Poor R Wave Progression

The R wave is the first upward deflection after the P wave. It is part of the QRS complex and poor R wave progression can signal a problem. In a normal ECG, the S wave transitions to the R wave looking prominent. With poor R wave progression the transition comes later than it should. This article will outline ECG with poor R wave progression, the causes, and show a few image examples of the condition.

 

Poor R Wave Progression

First we need to understand the entire rS transition completely. Many people in healthcare feel they only need to identify STEMI (ST segment elevation myocardial infarction). This is the most deadly form of heart attack caused by a complete blockage of the coronary artery. Yes, it is important to be able to identify the ST elevation in this type of heart attack, but what about Anterior MI? What about hypertrophy? Poor R wave progression can be an important indicator in patient diagnosis.

In leads V1 to V6, the S wave is more noticeable and then transitions to the R wave being more noticeable. In V1 the axis points down and by V6 it points up high. This transition happens slowly between these two leads. Here is an example of normal R wave progression:

Figure 1: Normal ECG – R Wave Progression

The R wave is the electrical conduction as it goes through the ventricle wall. They are thicker than the other heart muscle and need more electrical charge to do their work. This explains why the R peak is the highest seen on ECG.

The R wave starts out small in lead V1 and gets progressively larger until around lead V4 and then becomes small again. This is normal r wave progression. When there is an issue such asAnterior MI, Wolff-Parkinson White syndrome, Pneumothorax, or congenital heart disease the R wave doesn’t quite peak as high as it should and progression to the peak seems slower. This can also happen when the ECG arm leads are reversed and this issue is easily remedied by switching the arm leads to the proper position.

Examples of Poor R Wave Progression

Poor R wave progression can be identified by the timing of the R wave peak. The following ECG tracings show the slowed progression, along with other signs associated with the issue being diagnosed.

Figure 2: Poor R Wave Progression

Here is an example of poor R wave progression. Compare it to the above picture of a normal rS transition and you can see in Figure 2, the transition is almost absent. This is an ECG of someone with either Dextrocardia (Heart pointed to the right) or it can be caused by reversal of the arm leads during ECG testing. Dextrocardia is a congenital heart defect, so you will be alerted to this in adults presenting for ECG. If there is no previous history, then consider arm lead reversal.

Figure 3: Poor R Wave Progression/ Anterior Wall MI

This ECG shows poor R wave progression to the anterior leads and there are Q waves in V2 through V4. This is a classic abnormal ECG for Anterior MI. There shouldn’t be any Q waves in V2 through V4. There is also some elevation of the ST segment in leads V1 through V3, with some T wave inversion. If the transition is less than 5mm, anterior MI can be diagnosed with certainty of 95%.

Figure 4: Wolff-Parkinson White Syndrome

The abnormal ECG above is an example of Wolff-Parkinson White Syndrome. This is one of the other causes of poor R wave progression. WPW needs to meet three criteria on ECG, one of which is slowed R wave progression. The other criteria arewidened QRS complex and delta waves. Delta waves occur when the ventricle is activated too early prior to the AV node being activated.

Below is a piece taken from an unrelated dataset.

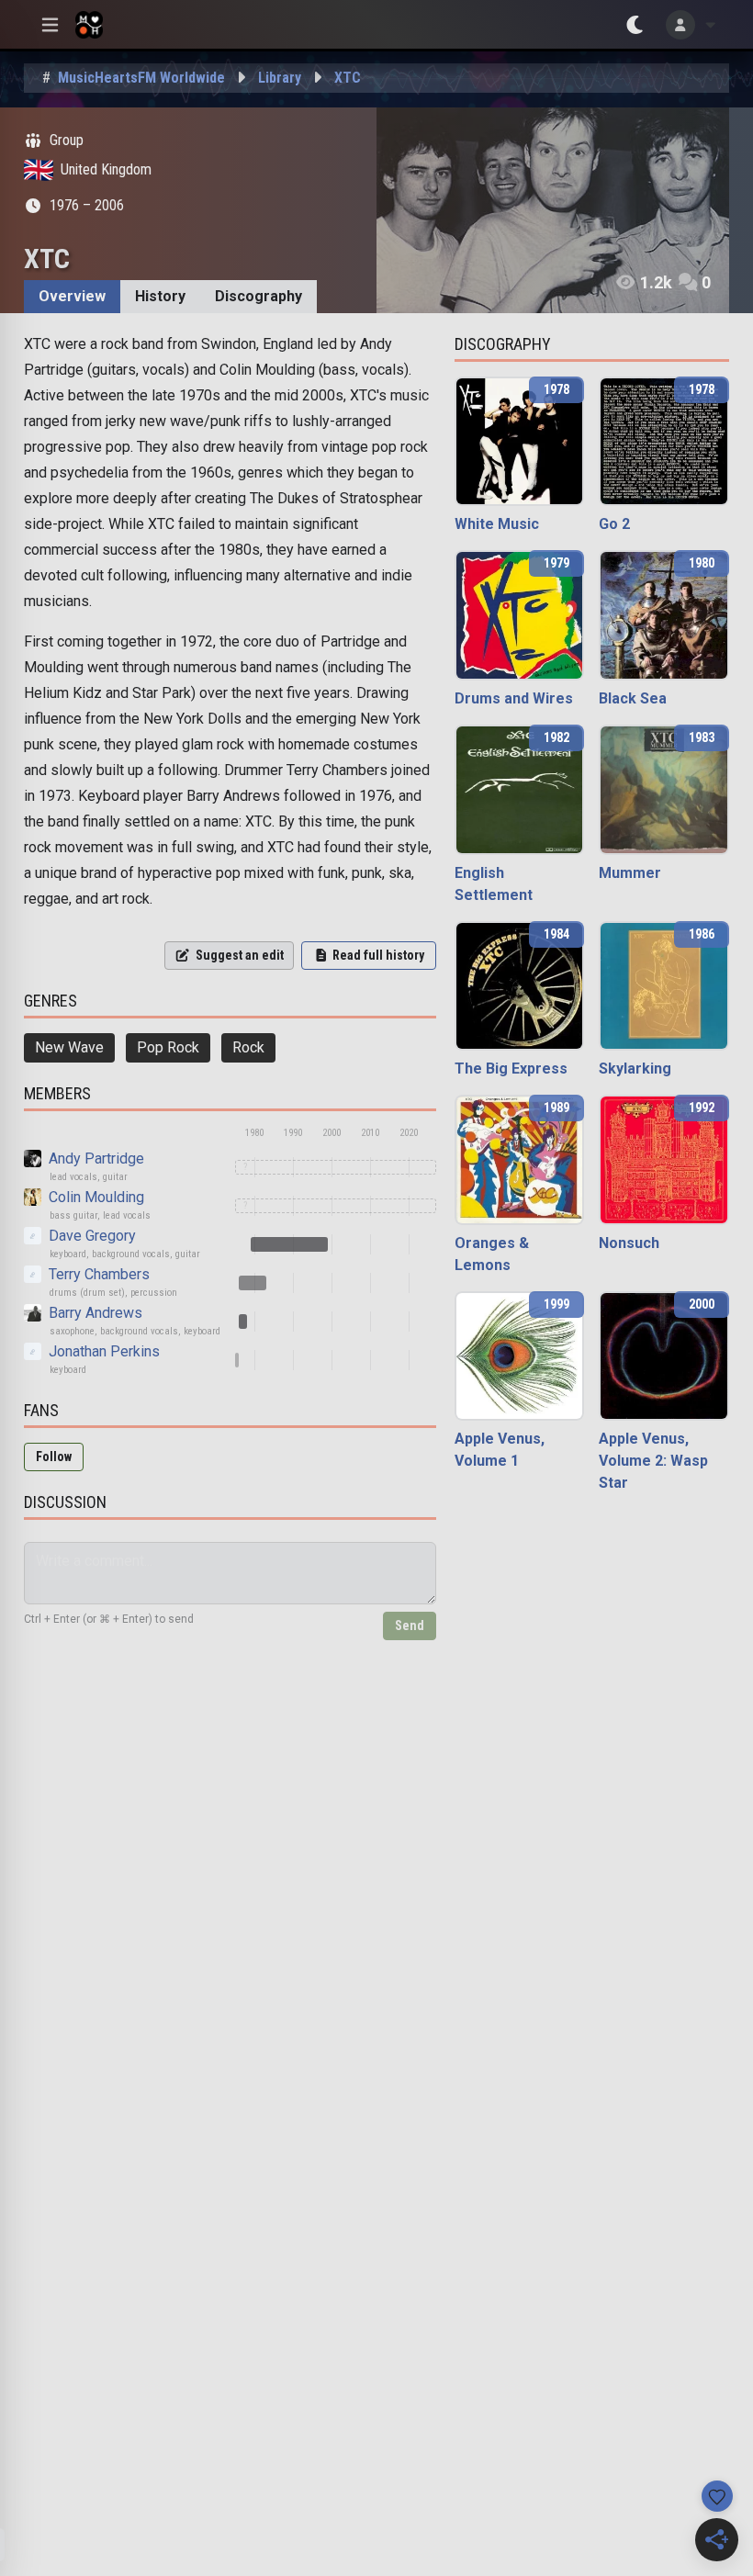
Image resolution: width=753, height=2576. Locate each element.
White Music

Figure 5: Reversed Limb Leads

In some cases, a poor r wave progression can occur from the limb leads being reversed. This is evident by no other changes on the ECG and everything appears normal with the exception of PR segment depression and an irregular R wave in leads I and II.

Pneumothorax

In Figure 6, a patient arrived in the emergency department and was negative for cardiac disease in the past. He was complaining of chest pain. The patient is 30 years old with a B/P of 168/90 mmHg, pulse 56, and oxygen saturation 99%. He had a normal sinus rhythm on ECG, but showed poor R wave progression precordial leads. His WBC’s were 7800. Creatine Kinase was 95. Echocardiography showed normal LV wall motion. His chest x-ray showed a left-sided spontaneous pneumothorax. The left lung was aspirated and expanded. After treatment, the poor R wave progression disappeared.

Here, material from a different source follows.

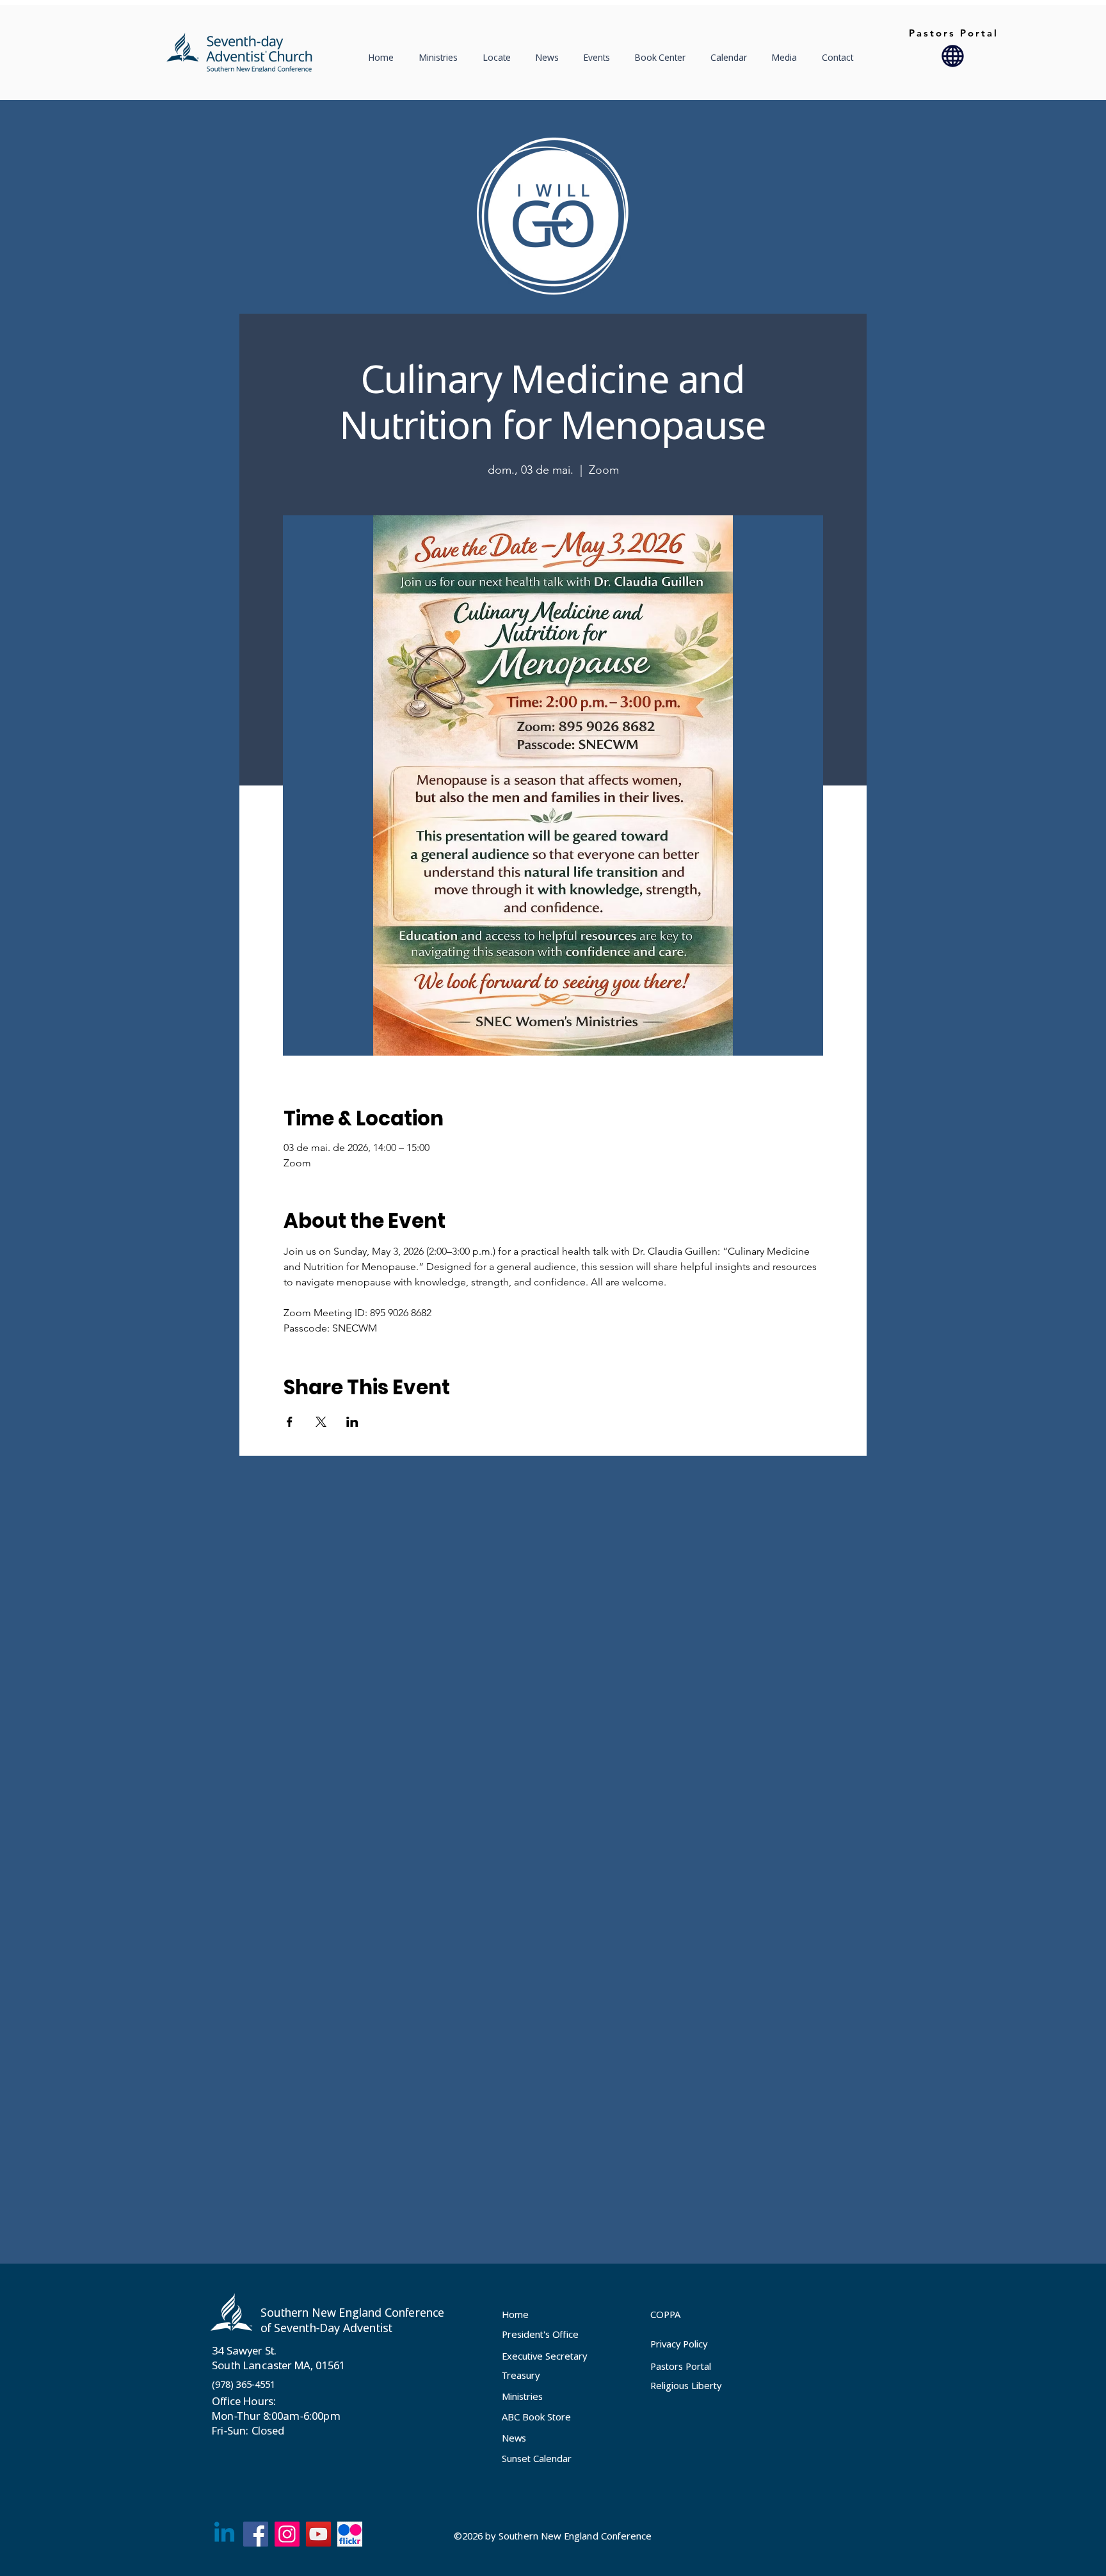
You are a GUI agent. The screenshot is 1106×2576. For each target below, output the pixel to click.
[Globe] (952, 55)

Figure 6: Poor R Wave Progression/Pneumothorax

 

Figure 6A shows the Chest x-ray and ECG of the patient with pneumothorax. Figure 6B shows the improvement after aspiration. Not performing the chest x-ray along with the ECG could have led to a misdiagnosis of Anterior MI and an unnecessary catheterization would have been performed. This can put the patient at risk and delay time to proper treatment.

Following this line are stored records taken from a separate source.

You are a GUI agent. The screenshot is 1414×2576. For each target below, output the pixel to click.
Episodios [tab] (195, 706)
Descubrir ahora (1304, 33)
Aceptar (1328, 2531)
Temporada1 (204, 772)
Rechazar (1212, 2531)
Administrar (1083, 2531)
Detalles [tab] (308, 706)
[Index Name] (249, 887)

It is very common to mistake chest pain related to other diagnoses for MI. Understanding an initial ECG can help aid quick diagnosis and treatment for any cardiac etiology. Pneumothorax can look like an Anterior MI on ECG, but the poor R wave progression is actually cause by the heart being pushed to the side from air loss from the lungs. This is especially evident by a patient’s age and cardiac history. The chest x-ray helped to confirm the diagnosis and lead to immediate treatment and resolution of the issue.